- _Directions_: Name every lawyer listed under the appearances in the court decision below, along with the party each one represents.

FSM SUPREME COURT TRIAL DIVISION

Cite as FSM v. Kansou, 14 FSM Intrm. 171 (Chk. 2006)

[14 FSM Intrm. 171]

FEDERATED STATES OF MICRONESIA,

Plaintiff,

vs.

ROOSEVELT D. KANSOU, SIMEON R. INNOCENTI,

JOHN PETEWON, JAMES FRITZ, MEMORINA

KANSOU, JOHN ENGICHY a/k/a AISER JOHN

ENGICHY, ROSEMARY ENGICHY a/k/a ROSEMARY

NAKAYAMA, FRANK DARRA, FRANK CHOLYMAY,

EM-R, RIBC AGGREGATES INC., MARKET

WHOLESALE, K & I ENTERPRISES, INC., and SOLID

BUILDERS AND TRADING SERVICES,

Defendants.

CRIMINAL CASE NO. 2003-1508

MEMORANDUM OF DECISION

Richard H. Benson

Specially Assigned Justice

Hearing: March 13, 2006

Decided: March 13, 2006

Memorandum Entered: April 5, 2006

APPEARANCES:

For the Plaintiff:   Lisa Ruosso, Esq.

                             Assistant Attorney General

                             FSM Department of Justice

                             P.O. Box PS-105

                             Palikir, Pohnpei   FM   96941

For the Defendant:   Scott Garvey, Esq.

     (R. Kansou)          P.O. Box 114

                                   Kolonia, Pohnpei   FM   96941

For the Defendant:   Joseph Phillip, Esq.

     (M. Kansou)          P.O. Box 464

                                    Kolonia, Pohnpei   FM   96941

* * * *

HEADNOTES

Attorney and Client ) Disqualification of Counsel; Criminal Law and Procedure ) Prosecutors

    When the FSM Secretary of Justice approached a defendant to discuss, and did discuss, a

[14 FSM Intrm. 172]

possible plea agreement without the presence or prior consent of his attorney,but the incident was short and ended with the defendant saying he wanted to discuss it with his lawyer and when no prejudice was alleged or shown, the Secretary of Justice’s actions did not form any part of the basis of the FSM Department of Justice’s disqualification and the three defendants’ severance, but the court had no choice but to refer the matter to the disciplinary process. FSM v. Kansou, 14 FSM Intrm. 171, 174 (Chk. 2006).

- _Raw data_:
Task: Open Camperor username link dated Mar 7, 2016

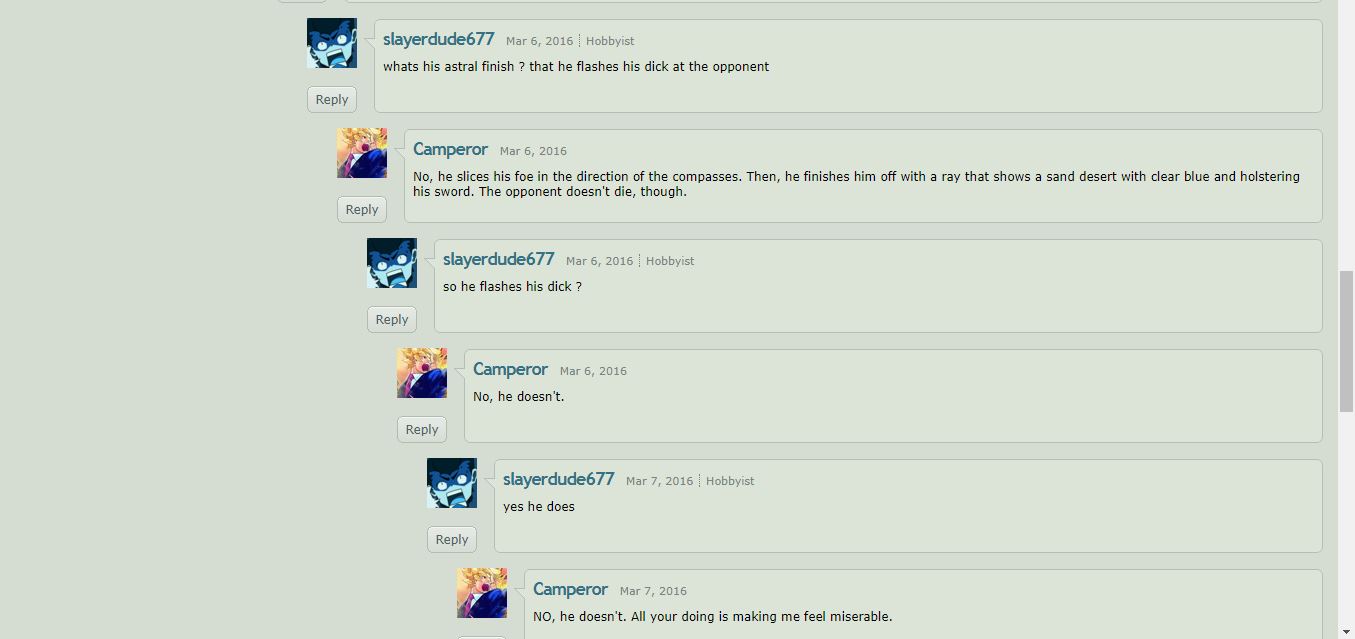Action: coord(570,589)
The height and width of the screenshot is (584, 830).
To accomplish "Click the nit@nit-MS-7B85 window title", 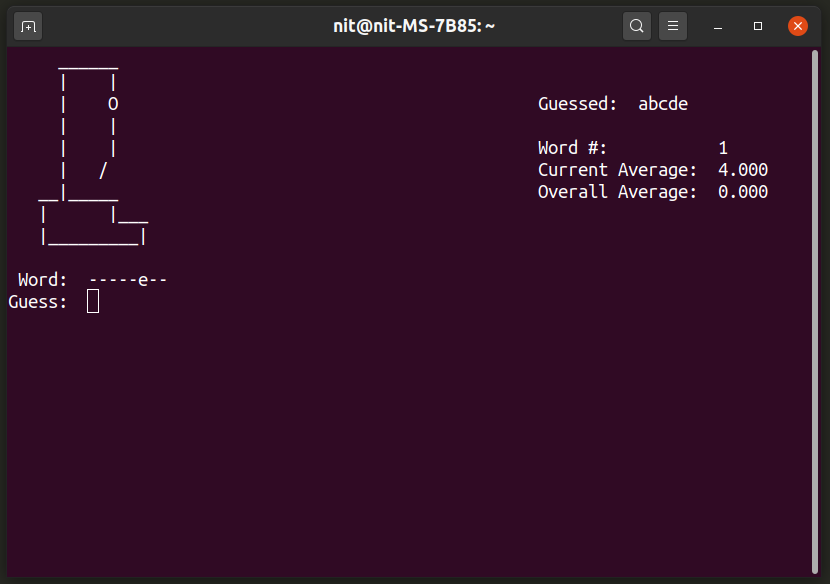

- _Answer to this task_:
- Lisa Ruosso, Esq., for the Plaintiff
- Scott Garvey, Esq., for the Defendant (R. Kansou)
- Joseph Phillip, Esq., for the Defendant (M. Kansou)